A questo proposito si è creata una situazione comica in tribunale. I legali che difendono l’ex avvocato di Donald Trump, Sidney Powell, citata in giudizio per diffamazione dalla Dominion, la società che costruisce le machine elettorali dopo che per mesi aveva detto che le elezioni erano state truccate la loro complicità, hanno affermato che le dichiarazioni della loro assistita non possono essere considerate diffamanti perché “non sarebbero mai state accettate da persone ragionevoli”.

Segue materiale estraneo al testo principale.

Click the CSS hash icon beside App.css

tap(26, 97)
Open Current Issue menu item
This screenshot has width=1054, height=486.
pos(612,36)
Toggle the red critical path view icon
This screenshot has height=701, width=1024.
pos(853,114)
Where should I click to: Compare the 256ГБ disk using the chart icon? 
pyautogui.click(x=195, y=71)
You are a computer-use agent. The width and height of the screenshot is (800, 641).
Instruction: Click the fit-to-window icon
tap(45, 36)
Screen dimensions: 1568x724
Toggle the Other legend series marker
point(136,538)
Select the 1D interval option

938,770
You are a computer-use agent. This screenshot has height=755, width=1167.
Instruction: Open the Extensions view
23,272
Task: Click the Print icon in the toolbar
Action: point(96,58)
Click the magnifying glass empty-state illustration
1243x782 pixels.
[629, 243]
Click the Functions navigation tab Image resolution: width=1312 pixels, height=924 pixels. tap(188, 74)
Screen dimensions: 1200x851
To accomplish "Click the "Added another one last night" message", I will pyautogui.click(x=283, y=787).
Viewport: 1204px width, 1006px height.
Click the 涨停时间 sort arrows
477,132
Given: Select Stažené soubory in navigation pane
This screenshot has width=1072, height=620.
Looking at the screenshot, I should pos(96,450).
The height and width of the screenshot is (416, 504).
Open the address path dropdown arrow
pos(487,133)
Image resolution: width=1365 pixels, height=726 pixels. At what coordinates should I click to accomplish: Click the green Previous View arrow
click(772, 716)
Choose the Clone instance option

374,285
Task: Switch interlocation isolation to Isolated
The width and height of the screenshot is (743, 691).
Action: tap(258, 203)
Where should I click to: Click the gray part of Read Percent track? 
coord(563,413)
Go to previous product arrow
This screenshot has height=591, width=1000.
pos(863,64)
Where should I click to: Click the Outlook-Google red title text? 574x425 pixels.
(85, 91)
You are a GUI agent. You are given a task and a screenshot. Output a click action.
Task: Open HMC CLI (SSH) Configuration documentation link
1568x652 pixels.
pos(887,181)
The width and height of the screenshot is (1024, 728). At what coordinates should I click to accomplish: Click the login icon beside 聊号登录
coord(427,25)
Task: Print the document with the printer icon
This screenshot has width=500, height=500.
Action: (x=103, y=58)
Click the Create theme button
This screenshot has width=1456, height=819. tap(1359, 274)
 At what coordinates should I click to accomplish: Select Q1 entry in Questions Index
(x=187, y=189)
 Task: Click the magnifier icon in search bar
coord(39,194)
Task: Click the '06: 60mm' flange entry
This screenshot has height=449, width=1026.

Donald Trump invece sta pensando di creare una sua rete di comunicazione per ovviare alla censura che Twitter e Facebook gli hanno fatto. In una intervista a Fox News il suo fedelissimo Jason Miller ha detto che l’ex presidente darà vita tra un paio di mesi a questa nuova piattaforma. Miller non ha voluto fornire particolari sui costi dell’operazione e sugli sponsor pubblicitari. Un fatto molto importante per l’ex presidente dato che secondo Mike D’Antuono, autore del libro Never Enough, Donald Trump and the pursuit of success, si trova in una grave situazione finanziaria. Ad aggravare la situazione dell’ex presidente anche le indagini della procura distrettuale di Manhattan. Si è saputo oggi che gli inquirenti hanno interrogato giorni fa il fiscalista della Lazar, la ditta contabile che ha certificato i bilanci della Trump Organization. Non è trapelato nulla, ma il solo fatto di averlo interrogato rivela l’esame capillare che gli inquirenti stanno facendo alle tasse dell’ex presidente. Infine, nelle indagini per l’assalto al Congresso emergono nuove pesanti connection tra Roger Stone e i gruppi eversivi di estrema destra che avrebbero coordinato l’assalto del 6 gennaio. Gli inquirenti finora hanno arrestato 400 persone. Una parte delle indagini puntano proprio nella ricerca dei legami tra questi gruppi eversivi e le persone legate a Trump che con l’invasione del Congresso avrebbero volute bloccare la certificazione al Senato della vittoria elettorale di Biden.